(image via esquire)
Vanity Fair's Mark Bowden was on WNYC's Leonard Lopate Show to talk about his piece on New York Times publisher Arthur Ochs Sulzberger Jr’s struggle in the digital age. Bowden said that "Sulzberger has to be feeling desperate" considering the loss of ad revenues and the relative state of the company. Bowden, who was writing on the wars in Somalia, turned his attention to Sulzberger in the May 2009 edition of VF. "I think he's every journalists dream of a publisher," Bowden said of Sulzberger, "...he continues to shelter the newsroom with the best of his abilities from this economic downturn. ... journalists respect him and love Arthur's values."
The business side of the paper, Bowden notes, feels differently. "If you're going bankrupt, you can't keep a newspaper alive and do the kind of journalism you want to do."
The failure to diversify is an issue Bowden kept returning to. "I do think one of the failures of The New York Times," he told Lopate, "is the lack to bringing their brand to television." Bowden brought up examples of the Wall St. Journal, a competitor of the Gray lady. "The New York Times being the brand that it is ought to have gotten into the cable news business earlier."

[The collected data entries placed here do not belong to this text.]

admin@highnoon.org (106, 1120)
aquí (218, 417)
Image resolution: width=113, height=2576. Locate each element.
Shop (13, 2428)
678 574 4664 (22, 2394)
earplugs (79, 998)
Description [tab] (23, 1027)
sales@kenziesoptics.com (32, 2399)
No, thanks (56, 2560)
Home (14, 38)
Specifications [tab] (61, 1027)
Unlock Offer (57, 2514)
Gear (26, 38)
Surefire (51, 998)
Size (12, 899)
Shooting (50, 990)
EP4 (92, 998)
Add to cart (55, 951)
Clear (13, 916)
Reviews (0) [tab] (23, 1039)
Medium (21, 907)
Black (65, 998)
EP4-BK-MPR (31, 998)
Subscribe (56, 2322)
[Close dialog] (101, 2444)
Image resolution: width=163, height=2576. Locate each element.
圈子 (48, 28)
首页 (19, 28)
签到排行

Earlier this month Bill Keller, Executive Editor of The New York times, responded to the Vanity Fair article, saying, in part:
"Last year readers paid The New York Times more than $600 million to buy our newspaper. In a world of declining everything, our circulation revenue has gone up. That's people paying good money for good journalism. And it buys us time to answer the existential question of our business, which is how we assure that journalism continues to pay. I'll bet on Arthur Sulzberger finding the answer to that question before Mark Bowden does."
Mark Bowden's response to that response: "I would hope that Arthur comes up with an answer to these questions than I would because I don't have an answer."